Yoda · February 1, 2013, 11:29pm

First of all do not use cat with grep

If you are searching for fixed strings try using fgrep instead which is much faster.

fgrep "xxxx" catalina.out_2012_01_01 > backup.txt

nanthagopal · February 1, 2013, 11:43pm

I have change

grep

to

fgrep

and still same performance

jim_mcnamara · February 1, 2013, 11:45pm

For multiple files (grep -F is the same as fgrep, you should use one of these)
This runs five searches at a time in parallel. So it is approximately 5 times faster than a single thread of grep, on modern multi-core cpus.

cnt=0;
for i in catalina.out* 
do
   cnt=$(( $cnt + 1 ))
   grep -F 'xxxxxx' $i >> backup.txt
   [ $(( $cnt % 5  ))  -eq 0 ]  && wait
done
wait

Don_Cragun · February 2, 2013, 3:59am

jim mcnamara:

For multiple files (grep -F is the same as fgrep, you should use one of these)
This runs five searches at a time in parallel. So it is approximately 5 times faster than a single thread of grep, on modern multi-core cpus.
cnt=0;
for i in catalina.out* 
do
   cnt=$(( $cnt + 1 ))
   grep -F 'xxxxxx' $i >> backup.txt
   [ $(( $cnt % 5  ))  -eq 0 ]  && wait
done
wait

Hi Jim,
Am I correct in assuming that you intended to have an & after backup.txt in this for loop?

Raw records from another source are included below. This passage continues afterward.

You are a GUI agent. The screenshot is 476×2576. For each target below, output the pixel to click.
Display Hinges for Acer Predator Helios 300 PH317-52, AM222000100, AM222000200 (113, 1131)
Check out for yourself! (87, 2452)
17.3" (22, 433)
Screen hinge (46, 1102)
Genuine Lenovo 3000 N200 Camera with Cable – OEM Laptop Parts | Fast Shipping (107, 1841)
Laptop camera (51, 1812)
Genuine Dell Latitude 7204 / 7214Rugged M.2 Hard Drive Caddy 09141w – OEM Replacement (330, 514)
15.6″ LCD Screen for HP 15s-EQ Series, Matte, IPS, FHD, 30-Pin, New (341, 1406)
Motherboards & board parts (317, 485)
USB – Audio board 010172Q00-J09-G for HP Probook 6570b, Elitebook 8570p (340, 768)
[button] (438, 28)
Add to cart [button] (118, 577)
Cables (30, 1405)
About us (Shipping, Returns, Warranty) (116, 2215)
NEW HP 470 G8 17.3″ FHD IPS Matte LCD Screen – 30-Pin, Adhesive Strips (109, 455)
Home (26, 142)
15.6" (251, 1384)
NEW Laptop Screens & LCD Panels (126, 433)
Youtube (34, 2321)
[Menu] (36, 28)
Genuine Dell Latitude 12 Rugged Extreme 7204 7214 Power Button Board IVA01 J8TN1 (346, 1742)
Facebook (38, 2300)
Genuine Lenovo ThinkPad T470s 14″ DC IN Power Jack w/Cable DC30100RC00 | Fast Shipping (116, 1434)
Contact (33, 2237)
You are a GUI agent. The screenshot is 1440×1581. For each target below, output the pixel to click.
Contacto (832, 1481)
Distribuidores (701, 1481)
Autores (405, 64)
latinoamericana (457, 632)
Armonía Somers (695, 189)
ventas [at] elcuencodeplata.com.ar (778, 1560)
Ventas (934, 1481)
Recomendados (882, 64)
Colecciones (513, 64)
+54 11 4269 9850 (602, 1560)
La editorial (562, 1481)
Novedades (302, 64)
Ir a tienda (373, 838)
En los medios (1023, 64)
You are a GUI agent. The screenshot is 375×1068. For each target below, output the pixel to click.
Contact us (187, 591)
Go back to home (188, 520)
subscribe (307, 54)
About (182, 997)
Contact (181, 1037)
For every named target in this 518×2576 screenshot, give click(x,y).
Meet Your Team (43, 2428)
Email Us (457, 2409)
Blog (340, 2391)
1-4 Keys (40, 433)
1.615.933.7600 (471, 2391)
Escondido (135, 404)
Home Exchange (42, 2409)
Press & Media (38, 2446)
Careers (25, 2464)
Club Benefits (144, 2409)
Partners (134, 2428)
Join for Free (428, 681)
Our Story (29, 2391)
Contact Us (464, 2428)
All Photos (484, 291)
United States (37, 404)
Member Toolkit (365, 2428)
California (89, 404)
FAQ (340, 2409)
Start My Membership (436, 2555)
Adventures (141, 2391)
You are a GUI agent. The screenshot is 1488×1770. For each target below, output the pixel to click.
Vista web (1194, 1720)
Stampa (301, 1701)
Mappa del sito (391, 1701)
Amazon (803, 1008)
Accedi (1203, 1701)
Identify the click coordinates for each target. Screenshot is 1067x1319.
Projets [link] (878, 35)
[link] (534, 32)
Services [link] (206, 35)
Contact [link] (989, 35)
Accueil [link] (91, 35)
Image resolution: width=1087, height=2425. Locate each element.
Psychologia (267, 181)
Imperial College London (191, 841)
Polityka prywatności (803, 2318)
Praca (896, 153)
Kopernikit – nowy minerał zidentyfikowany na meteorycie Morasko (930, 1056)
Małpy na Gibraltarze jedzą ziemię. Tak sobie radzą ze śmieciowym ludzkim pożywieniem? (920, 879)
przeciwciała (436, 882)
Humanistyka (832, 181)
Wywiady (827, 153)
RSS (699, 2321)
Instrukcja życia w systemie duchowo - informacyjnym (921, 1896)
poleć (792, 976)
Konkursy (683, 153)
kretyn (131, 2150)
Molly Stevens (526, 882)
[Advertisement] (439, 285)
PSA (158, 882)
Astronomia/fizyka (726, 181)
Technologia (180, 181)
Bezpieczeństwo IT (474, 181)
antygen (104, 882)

Should the number of grep's to be run in parallel be tied to the number of CPU cores available to the process, or is grep I/O limited?
---------------------------
Added later: Are you sure that the output from grep is line-buffered? If not you could end up with output with parts of lines intermixed by running multiple greps writing to a single output file!

Chubler_XL · February 3, 2013, 8:22pm

You could try using the --mmap flag and process all files with 1 grep call (as there are only 20 - 30 files the command line length should be OK). This assumes more modern, GNU greps that support the mmap(2) system call to read files and that files don't shrink while grep is working:

grep -F --mmap -h "xxxxxx" catalina.out* >> backup.txt

Edit: use -F if your search string is fixed (ie not a regular expression).